# Exercise details:
What lines below hold the string "Given"? Copy them all.

# # # # # # #

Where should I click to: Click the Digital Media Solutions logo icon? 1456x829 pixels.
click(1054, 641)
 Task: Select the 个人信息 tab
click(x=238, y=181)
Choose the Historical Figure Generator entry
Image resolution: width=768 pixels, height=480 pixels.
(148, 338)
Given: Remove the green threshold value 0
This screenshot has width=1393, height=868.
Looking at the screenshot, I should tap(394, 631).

# # # # # # #

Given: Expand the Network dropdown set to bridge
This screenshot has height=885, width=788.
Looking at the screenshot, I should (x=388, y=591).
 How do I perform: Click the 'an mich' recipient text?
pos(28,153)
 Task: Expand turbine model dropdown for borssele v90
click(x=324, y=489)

# # # # # # #

# Problem solution:
Given: Remove the green threshold value 0
Given: Expand the Network dropdown set to bridge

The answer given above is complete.